● **Objectives**:
a – Sum up the passage on CRC transmission in two sentences.
b – Copy word for word the part of the passage on CRC transmission from "Both methods of" up to and including "a Filler word.".

At 25.78125 Gb/s links the maximum frequency of the algorithm clock is 360 MHz, resulting to the transmission of 9 frames per LHC bunch crossing (BX). In the case where Packet mode is used to transmit a packet of 8 frames, the CRC checksum could be transmitted as part of the first Idle word at the end of every packet, as shown at the left of Figure 7.7. However, this option cannot work in Streaming mode. In this case, the user would have to acquire part of the last data word (i.e. 16 out of the 64 bits) of each packet in order to transmit the CRC, as shown at the right of Figure 7.7.

Both methods of transmitting the CRC share one common feature, they use part of the Payload bandwidth. While this is not prohibitive, it interferes with the physics data transmission and for this reason none was chosen. Instead, Hermes transmits the CRC by using the available Filler bandwidth. This is done by crossing 16-bit Checksum to the link clock domain through 4 out of the 8 available bits of the Tx FIFO and RX BRAM, and then transmitting it as a Filler word.

● **Items**:
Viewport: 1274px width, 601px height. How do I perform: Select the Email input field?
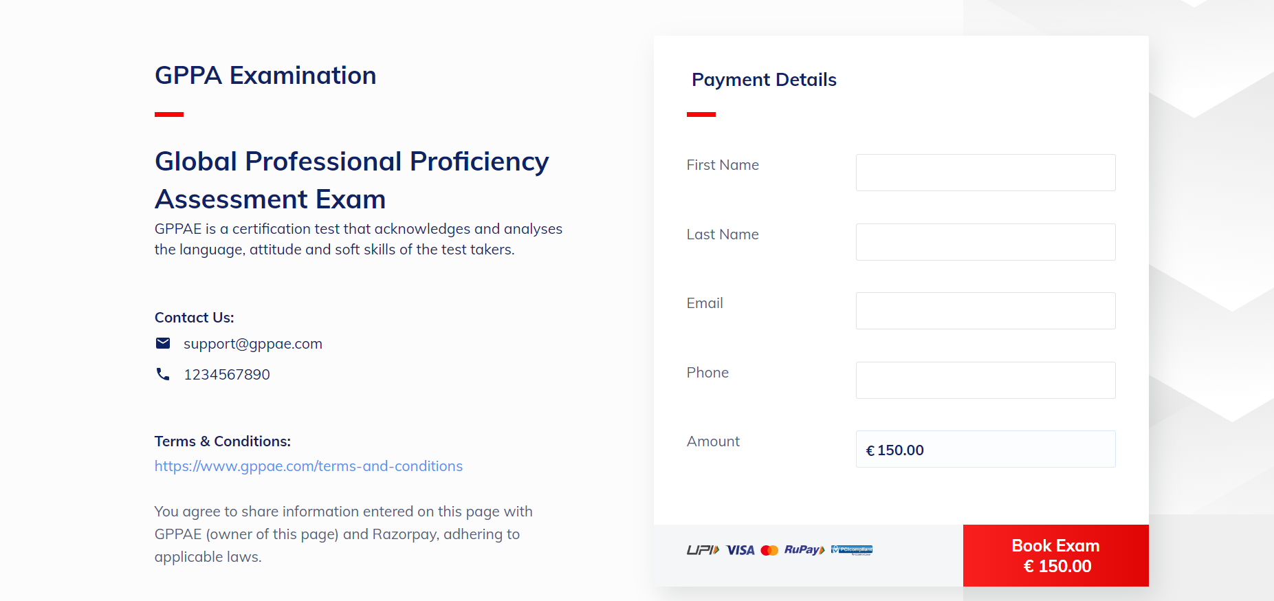(x=985, y=311)
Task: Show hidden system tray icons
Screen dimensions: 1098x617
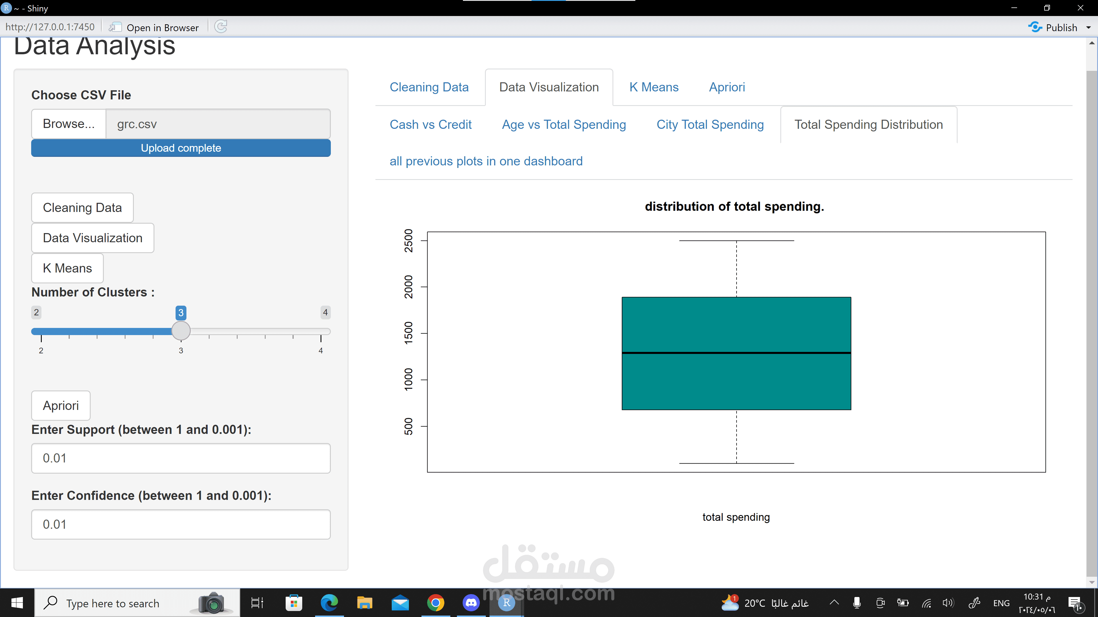Action: tap(834, 603)
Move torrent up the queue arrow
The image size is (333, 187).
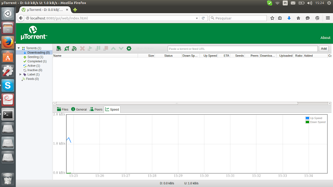coord(113,48)
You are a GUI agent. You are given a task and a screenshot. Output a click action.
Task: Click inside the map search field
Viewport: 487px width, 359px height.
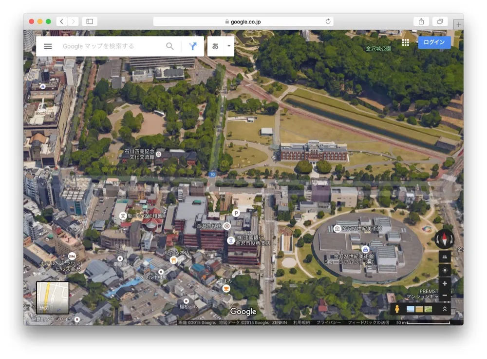(112, 46)
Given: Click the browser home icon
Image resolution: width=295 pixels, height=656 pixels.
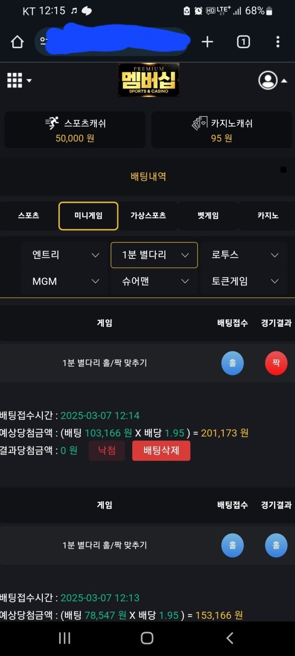Looking at the screenshot, I should tap(17, 42).
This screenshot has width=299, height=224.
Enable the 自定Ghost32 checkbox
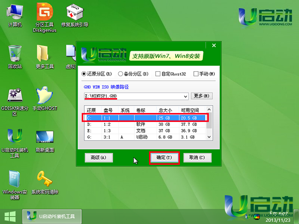pyautogui.click(x=157, y=74)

● **Solutions to the exercise**:
a – At 25.78125 Gb/s, the CRC checksum could be sent as part of the first Idle word after each packet in Packet mode, but in Streaming mode it would have to take 16 of the 64 bits of each packet's last data word. Because both options use Payload bandwidth and interfere with physics data transmission, Hermes instead sends the 16-bit checksum as a Filler word, using the available Filler bandwidth.

b –
Both methods of transmitting the CRC share one common feature, they use part of the Payload bandwidth. While this is not prohibitive, it interferes with the physics data transmission and for this reason none was chosen. Instead, Hermes transmits the CRC by using the available Filler bandwidth. This is done by crossing 16-bit Checksum to the link clock domain through 4 out of the 8 available bits of the Tx FIFO and RX BRAM, and then transmitting it as a Filler word.